Shown in photo –Alien Nemesis with VEM (Vibration Escape Module) 
The Alien Nemesis will include two VEMs. This feature will minimize vibration even more than the riser design. 

As we posted earlier the first Alien Nemesis bows will be shipped to reps and some dealers in the next 10 days. More will be shipping in the next 3 weeks. Full production will be in January.

Alien-Z bows are currently in camo and starting to ship this week

Thanks you all for the great response on this new line.


----------



## AdvanTimberLou (Aug 8, 2005)

Sweet looking bow, just when you think Rytera hits a homerun with the Alien line, the Nemesis is next up to the plate! 

Awesome looking bow and one of the sweetest looking risers for 2010. 

Can't wait to shoot one!


----------



## AM OUTDOORS (Aug 6, 2007)

Already ordered! Can't wait.


----------



## TomG (Dec 4, 2002)

Awesome bow. I actually would consider getting one if I was in the market.
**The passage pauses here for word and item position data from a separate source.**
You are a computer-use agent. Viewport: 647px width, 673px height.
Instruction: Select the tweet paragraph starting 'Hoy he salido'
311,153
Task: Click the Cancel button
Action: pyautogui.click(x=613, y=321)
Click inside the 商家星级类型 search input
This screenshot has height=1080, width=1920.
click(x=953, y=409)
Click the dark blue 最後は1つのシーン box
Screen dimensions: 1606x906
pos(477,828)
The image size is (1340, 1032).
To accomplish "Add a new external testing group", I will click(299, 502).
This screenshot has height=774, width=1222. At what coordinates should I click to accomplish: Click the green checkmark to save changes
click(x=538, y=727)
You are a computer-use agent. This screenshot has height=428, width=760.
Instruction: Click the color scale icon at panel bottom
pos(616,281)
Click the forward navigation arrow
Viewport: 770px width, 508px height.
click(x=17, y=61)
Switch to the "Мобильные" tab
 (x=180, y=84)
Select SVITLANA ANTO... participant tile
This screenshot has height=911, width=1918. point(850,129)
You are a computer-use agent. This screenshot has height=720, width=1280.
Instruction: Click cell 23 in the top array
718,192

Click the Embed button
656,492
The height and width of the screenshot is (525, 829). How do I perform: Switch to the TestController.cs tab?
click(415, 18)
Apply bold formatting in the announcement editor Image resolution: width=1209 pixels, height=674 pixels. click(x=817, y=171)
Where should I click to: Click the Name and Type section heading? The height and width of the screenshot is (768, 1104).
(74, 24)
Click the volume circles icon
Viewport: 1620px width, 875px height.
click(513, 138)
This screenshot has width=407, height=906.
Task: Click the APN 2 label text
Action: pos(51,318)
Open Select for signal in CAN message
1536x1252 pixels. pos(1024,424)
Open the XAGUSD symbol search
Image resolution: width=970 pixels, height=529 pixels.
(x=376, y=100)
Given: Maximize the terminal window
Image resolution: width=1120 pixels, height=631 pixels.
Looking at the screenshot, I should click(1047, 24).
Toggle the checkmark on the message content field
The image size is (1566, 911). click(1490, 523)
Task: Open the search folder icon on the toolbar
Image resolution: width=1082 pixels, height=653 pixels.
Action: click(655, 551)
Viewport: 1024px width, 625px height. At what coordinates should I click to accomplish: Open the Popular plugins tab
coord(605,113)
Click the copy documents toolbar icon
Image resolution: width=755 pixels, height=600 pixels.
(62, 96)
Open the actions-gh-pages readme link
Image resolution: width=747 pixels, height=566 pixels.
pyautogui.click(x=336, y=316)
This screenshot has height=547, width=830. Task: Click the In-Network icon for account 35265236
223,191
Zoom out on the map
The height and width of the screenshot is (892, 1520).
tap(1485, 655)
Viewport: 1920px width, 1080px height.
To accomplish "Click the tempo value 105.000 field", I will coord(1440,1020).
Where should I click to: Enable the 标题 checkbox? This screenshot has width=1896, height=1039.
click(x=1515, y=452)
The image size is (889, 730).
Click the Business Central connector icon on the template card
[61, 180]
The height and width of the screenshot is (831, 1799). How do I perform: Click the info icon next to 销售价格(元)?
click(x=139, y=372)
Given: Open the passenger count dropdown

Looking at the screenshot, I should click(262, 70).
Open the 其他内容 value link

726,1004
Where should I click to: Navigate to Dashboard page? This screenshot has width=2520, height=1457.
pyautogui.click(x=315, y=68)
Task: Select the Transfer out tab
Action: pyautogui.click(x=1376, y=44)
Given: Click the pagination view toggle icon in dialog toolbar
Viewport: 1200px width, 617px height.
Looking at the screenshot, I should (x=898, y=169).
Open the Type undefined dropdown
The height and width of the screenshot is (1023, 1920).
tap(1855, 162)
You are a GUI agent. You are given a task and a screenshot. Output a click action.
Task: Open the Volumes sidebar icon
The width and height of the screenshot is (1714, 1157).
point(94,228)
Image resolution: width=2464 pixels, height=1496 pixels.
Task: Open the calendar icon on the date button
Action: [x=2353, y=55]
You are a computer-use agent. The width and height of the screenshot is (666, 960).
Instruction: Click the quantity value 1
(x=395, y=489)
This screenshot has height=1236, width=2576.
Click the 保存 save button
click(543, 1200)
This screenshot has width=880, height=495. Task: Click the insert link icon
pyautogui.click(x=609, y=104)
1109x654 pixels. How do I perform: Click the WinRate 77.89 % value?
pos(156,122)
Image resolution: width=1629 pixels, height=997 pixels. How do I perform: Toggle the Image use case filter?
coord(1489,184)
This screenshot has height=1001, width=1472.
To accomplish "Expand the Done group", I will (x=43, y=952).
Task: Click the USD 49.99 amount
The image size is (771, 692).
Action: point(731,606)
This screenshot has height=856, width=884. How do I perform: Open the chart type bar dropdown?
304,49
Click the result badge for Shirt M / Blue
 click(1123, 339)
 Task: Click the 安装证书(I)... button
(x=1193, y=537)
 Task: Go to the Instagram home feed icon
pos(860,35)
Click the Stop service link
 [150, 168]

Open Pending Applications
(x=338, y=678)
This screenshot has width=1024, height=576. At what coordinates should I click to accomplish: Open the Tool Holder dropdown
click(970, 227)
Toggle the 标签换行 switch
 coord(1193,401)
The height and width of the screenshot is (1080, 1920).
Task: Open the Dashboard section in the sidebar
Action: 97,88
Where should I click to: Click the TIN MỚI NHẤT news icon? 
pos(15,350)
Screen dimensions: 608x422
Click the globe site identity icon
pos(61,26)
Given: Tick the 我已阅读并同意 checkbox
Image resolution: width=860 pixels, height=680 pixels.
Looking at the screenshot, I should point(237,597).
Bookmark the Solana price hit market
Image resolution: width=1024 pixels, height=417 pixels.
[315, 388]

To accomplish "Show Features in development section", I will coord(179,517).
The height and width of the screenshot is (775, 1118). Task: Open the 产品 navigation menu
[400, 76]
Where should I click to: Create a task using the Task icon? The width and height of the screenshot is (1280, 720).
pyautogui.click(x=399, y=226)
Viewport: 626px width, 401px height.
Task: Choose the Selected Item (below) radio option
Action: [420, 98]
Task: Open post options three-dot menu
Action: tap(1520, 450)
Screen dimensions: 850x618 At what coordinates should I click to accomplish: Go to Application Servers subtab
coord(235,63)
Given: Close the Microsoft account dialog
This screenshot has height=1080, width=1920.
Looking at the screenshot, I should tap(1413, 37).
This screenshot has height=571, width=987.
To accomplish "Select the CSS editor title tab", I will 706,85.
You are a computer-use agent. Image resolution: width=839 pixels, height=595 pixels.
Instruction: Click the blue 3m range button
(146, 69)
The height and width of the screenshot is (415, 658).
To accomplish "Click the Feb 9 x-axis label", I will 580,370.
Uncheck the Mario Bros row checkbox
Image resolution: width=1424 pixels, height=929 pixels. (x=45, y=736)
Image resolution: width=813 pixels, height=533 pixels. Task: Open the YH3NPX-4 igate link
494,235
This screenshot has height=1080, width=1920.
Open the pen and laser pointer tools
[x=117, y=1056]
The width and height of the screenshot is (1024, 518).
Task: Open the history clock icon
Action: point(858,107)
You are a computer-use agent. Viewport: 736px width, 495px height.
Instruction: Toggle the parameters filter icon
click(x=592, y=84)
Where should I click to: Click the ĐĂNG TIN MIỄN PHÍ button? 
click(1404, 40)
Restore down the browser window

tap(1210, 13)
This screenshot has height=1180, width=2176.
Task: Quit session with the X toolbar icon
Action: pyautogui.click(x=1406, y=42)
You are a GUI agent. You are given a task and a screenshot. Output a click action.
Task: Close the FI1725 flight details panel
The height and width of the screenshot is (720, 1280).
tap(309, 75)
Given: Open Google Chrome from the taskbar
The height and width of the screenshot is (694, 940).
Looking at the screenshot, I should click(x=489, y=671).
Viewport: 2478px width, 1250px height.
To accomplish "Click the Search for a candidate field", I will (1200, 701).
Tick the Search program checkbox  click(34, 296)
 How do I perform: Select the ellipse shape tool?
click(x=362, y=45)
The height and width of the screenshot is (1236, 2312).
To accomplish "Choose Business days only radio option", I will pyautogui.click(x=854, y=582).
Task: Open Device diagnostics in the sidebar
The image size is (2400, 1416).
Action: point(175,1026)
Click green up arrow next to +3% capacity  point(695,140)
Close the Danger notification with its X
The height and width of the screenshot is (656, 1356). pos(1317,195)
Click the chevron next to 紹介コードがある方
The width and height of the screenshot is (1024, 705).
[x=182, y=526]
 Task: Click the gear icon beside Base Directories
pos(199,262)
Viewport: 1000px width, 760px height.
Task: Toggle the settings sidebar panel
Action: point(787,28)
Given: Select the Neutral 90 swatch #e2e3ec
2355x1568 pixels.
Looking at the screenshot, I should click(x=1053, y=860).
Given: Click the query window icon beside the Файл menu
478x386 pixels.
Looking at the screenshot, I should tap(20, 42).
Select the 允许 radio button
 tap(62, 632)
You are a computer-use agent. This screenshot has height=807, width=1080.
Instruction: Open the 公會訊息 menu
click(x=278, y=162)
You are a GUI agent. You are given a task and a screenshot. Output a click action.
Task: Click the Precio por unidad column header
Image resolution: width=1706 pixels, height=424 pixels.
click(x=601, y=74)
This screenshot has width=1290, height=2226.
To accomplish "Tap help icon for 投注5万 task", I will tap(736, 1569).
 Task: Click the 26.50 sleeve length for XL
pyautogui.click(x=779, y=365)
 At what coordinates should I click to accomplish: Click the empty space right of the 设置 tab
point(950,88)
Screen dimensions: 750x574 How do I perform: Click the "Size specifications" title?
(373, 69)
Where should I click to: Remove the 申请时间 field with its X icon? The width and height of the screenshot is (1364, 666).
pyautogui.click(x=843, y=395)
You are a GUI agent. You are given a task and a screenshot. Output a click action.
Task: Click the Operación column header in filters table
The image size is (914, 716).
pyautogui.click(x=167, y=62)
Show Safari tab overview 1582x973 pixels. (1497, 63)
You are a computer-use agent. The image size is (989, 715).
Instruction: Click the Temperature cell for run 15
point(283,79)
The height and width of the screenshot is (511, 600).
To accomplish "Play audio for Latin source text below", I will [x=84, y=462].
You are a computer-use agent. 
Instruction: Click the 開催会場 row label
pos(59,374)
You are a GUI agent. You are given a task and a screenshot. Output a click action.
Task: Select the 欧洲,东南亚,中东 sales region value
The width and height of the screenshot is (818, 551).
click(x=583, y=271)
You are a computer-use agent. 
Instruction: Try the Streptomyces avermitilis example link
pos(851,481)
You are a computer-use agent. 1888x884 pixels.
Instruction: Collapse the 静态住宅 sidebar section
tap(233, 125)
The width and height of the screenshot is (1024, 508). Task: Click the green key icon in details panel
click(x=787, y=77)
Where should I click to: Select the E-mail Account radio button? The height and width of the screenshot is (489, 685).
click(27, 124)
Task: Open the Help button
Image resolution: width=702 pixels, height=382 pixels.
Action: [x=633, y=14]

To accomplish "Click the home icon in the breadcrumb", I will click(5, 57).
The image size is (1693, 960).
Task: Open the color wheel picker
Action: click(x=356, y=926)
I am just surprised to see that there is no insert for the stabiliser. It looks stronger and prevents damage of mounting/removing a stabiliser... Just me though (I'm a picky engineer:darkbeer

TomG


----------



## lunkerbuster (Aug 25, 2006)

Nice bow


----------



## ike_osu (Jul 1, 2008)

TomG said:


> Awesome bow. I actually would consider getting one if I was in the market.
> 
> I am just surprised to see that there is no insert for the stabiliser. It looks stronger and prevents damage of mounting/removing a stabiliser... Just me though (I'm a picky engineer:darkbeer
> 
> TomG


That is the one thing about this bow I don't like. I had a firecat and there was a nice little circle of aluminum showing the grommet on my wrist sling turned while I was tightening my stabilizer. Great looking bow though I like the riser and the overall design. I would like to see one orange and black. That would be a nice combo on the Nemesis.


----------



## nickster (Jun 30, 2007)

great looking bow and the new VEM modules fit so nice and clean, u guys are really stepping it up


----------



## Big Ragu (Feb 27, 2008)

*It will be mine!!!*

Oh yes it will be mine!!!


----------